Increasingly in the twenty-first century there was a movement to uncover the next Edward D. Wood Jr, the new king (or queen) of so bad it’s good filmmaking, and for many they had found him in Tommy Wiseau, the director of The Room. Unfortunately for that cult, no matter how unintentionally awful the film was, we still had Wiseau and his shameless, oblivious self-publicity to deal with, which was harder to take when he was positing himself as in on a joke that wasn't a joke in the first place. On the other hand, history might be kinder to John S. Rad, who created Dangerous Men, a low budget thriller so inept that not only prompted gales of laughter, but had the advantage of its creator being dead.

Obviously this wasn't much of an advantage to Mr Rad, but it did mean we could appreciate his work without the snag of him wondering hey, what's so funny about this? According to reports, he was very serious about his efforts and failed to understand what he had crafted, a midnight movie funnier than many comedies, and as he had taken over twenty years to finish it, never mind actually release it, it was a labour of love for one of the least talented people to pick up a camera. Check out the opening titles, where he doesn't credit any of the cast but does credit himself with various tasks, meaning his name comes up about six or seven times in a row during the first couple of minutes: if that innocent hubris doesn't start you giggling, then this isn't the movie for you.

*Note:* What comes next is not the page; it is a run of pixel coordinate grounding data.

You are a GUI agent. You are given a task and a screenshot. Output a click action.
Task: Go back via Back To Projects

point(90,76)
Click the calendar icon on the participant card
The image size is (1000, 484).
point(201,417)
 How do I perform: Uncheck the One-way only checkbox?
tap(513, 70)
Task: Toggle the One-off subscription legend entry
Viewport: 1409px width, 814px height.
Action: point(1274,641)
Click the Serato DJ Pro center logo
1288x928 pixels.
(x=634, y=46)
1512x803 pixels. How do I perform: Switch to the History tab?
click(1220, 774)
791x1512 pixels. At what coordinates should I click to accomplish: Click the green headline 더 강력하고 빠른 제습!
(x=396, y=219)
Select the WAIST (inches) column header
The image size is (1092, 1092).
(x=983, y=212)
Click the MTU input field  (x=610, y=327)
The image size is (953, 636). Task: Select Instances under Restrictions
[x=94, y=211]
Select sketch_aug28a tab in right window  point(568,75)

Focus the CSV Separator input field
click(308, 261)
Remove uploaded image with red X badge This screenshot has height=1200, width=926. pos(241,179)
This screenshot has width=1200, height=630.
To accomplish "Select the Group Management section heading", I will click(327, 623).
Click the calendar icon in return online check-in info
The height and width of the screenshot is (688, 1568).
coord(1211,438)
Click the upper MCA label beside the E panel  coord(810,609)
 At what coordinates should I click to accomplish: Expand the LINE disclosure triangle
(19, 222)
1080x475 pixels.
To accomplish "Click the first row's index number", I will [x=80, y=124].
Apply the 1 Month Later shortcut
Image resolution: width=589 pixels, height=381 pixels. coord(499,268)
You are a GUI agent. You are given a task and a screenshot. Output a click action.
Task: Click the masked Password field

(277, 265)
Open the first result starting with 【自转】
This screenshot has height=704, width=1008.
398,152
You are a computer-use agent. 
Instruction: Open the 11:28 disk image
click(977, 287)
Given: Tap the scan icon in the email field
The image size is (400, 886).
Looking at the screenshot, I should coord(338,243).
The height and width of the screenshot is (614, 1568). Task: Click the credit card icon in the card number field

On the other hand, if you are starting to grin, you will not be disappointed with the manner in which Dangerous Men went about the business of delivering Rad's own concept of a thriller. Bringing new meaning to the phrase "Going off at a tangent", this easily distracted narrative would start off with one set of characters then seemingly on a whim would take a right turn to follow someone else, with only the dubbed dialogue to indicate what had happened to those other folks we were ostensibly intended to be interested in. When Mira witnesses her cop boyfriend murdered by one of the bikers, after he murders the other one, she abruptly tells the killer that she wanted rid of that loser and will now go off to a motel with him. Evidently playing a long game, they also go for dinner before settling in the motel room where she leaves him panting while she goes for a shower.

On emerging, she starts to seduce him by coaxing him to lick her belly button while tickling her knees, then pulls a dagger from her arse crack and stabs him to death with it. You're getting the idea, this was far from sensible, and it continued in that unselfconsciously idiotic manner throughout as Mira becomes a serial killer to make her Aileen Wournos-style way through life, seemingly meeting every potential rapist in California including a middle aged man with a fake English accent who we follow for an interminable amount of time as he wanders naked through the desert and brush. For no good reason! Nothing in this happened for a good reason, including the swift dropping of the Mira plotline so we could follow Daniel as he tracked down a crime boss known as Black Pepper who had to be seen to be believed, pausing twice along the way to get the same biker in a headlock as Rad's absurdly repetitive synth rock score burbled away on the soundtrack. Climaxing in one of the most perfunctory endings of all time, it was probably best not to find out too much about Dangerous Men before seeing it, it was something that had to be witnessed fresh.